[ASSIGNMENT] I'd like the full listing transcribed exactly, with no images included.

Start of RECORDS SUPPLIED

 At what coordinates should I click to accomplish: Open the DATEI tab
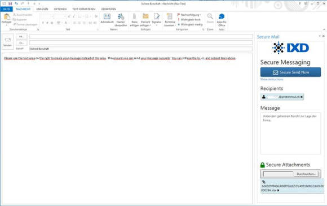pyautogui.click(x=6, y=9)
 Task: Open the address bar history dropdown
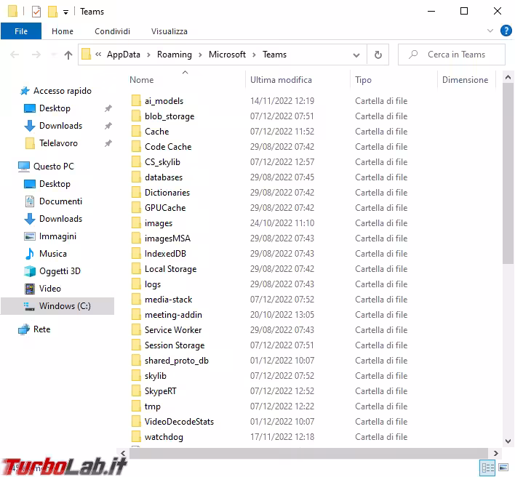click(x=356, y=55)
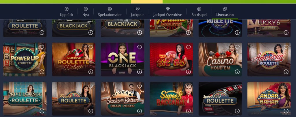The image size is (296, 117).
Task: Go to Spelautomater category
Action: [x=110, y=12]
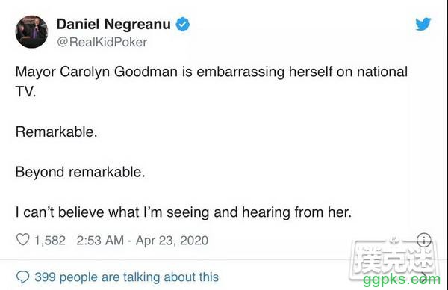
Task: Click the Daniel Negreanu display name
Action: pyautogui.click(x=113, y=24)
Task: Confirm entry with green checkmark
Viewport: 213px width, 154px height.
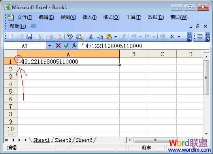Action: coord(66,46)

End of RECORDS SUPPLIED

[ANSWER TO THIS TASK]
 At what coordinates should I click to accomplish: Open the DATEI tab
pyautogui.click(x=6, y=9)
 Task: Open the address bar history dropdown
click(x=356, y=55)
The image size is (296, 117).
Task: Go to Spelautomater category
Action: [x=110, y=12]
Task: Click the Daniel Negreanu display name
Action: pyautogui.click(x=113, y=24)
Task: Confirm entry with green checkmark
Viewport: 213px width, 154px height.
Action: coord(66,46)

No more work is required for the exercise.